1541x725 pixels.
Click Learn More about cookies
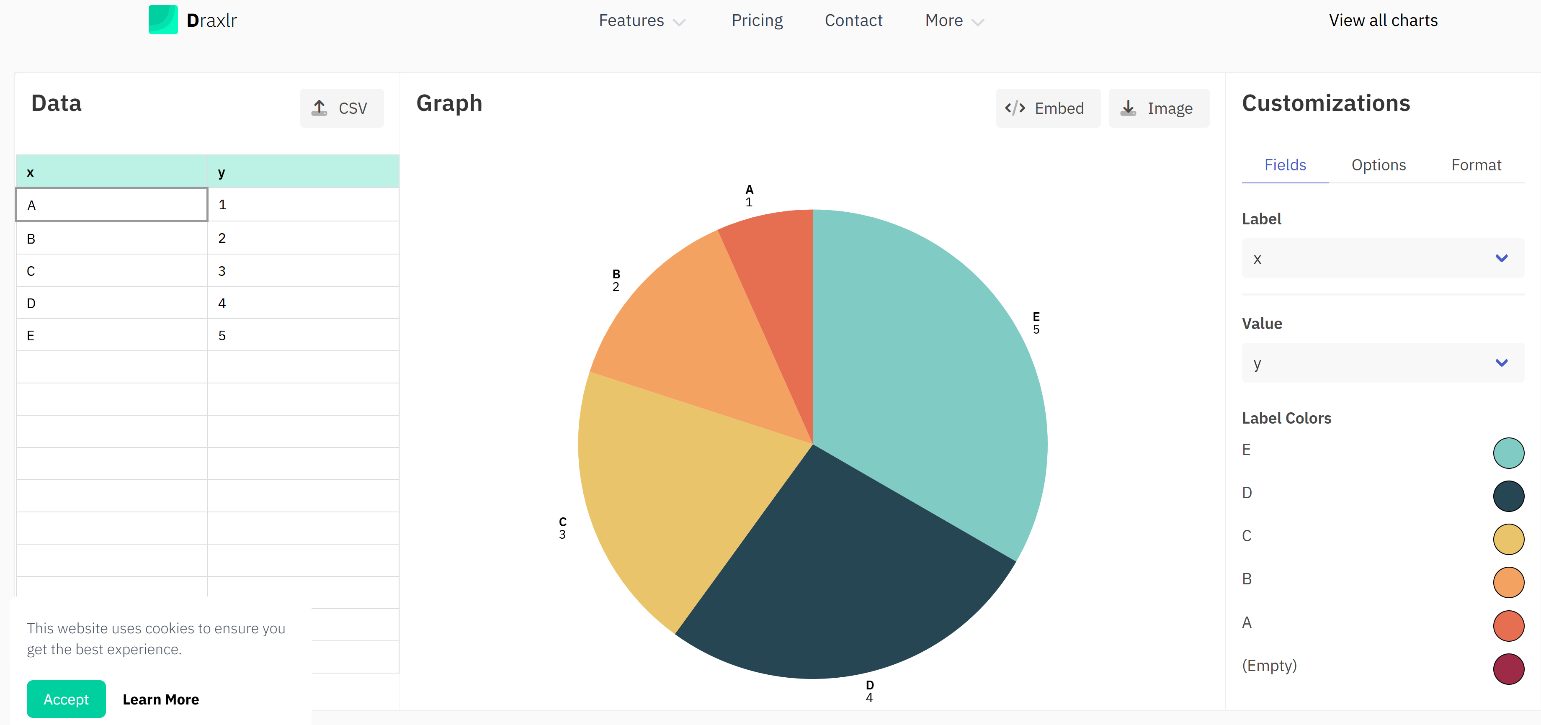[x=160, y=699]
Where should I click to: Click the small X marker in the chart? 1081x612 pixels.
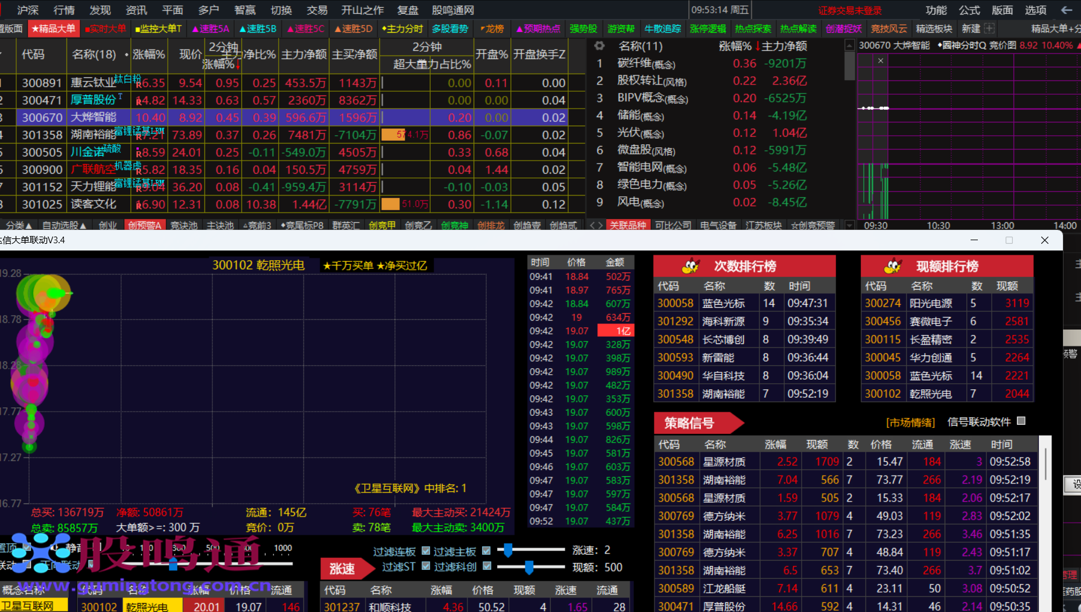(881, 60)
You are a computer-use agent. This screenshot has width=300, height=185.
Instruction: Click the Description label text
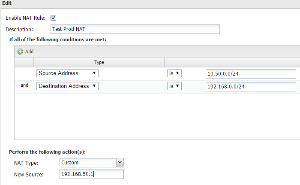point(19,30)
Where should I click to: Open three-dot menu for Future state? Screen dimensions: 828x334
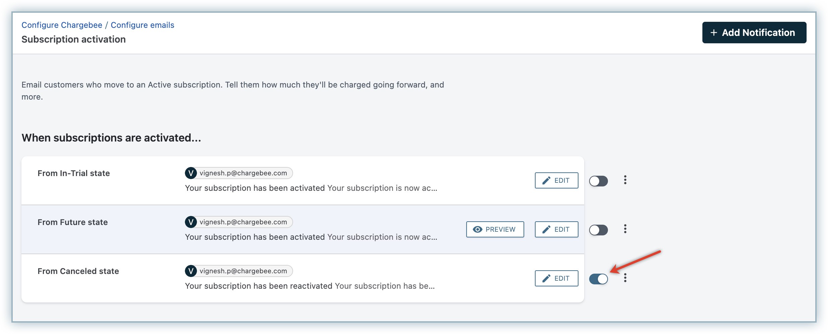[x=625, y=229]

==============================

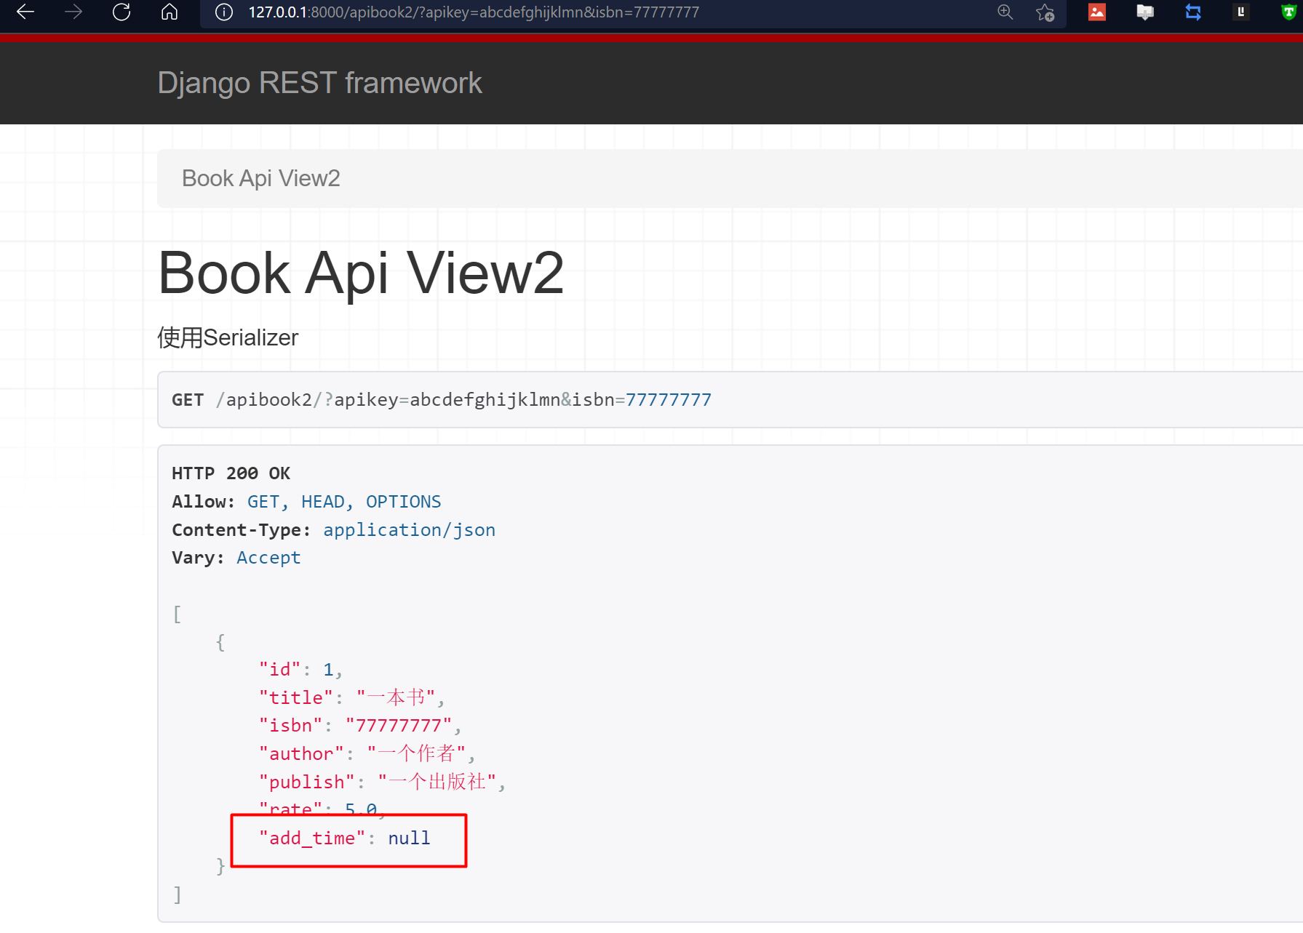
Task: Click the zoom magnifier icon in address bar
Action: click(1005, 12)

==============================

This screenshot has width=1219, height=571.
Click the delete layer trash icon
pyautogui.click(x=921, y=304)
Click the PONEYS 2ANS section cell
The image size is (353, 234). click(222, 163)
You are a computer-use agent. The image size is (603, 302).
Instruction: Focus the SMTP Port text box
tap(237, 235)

==============================

## Aim of the task
Check each line of the entries above for the string "computer", and return those that contain it.

## Answer for the task
You are a computer-use agent. This screenshot has width=300, height=185.
You are a computer-use agent. The image size is (603, 302).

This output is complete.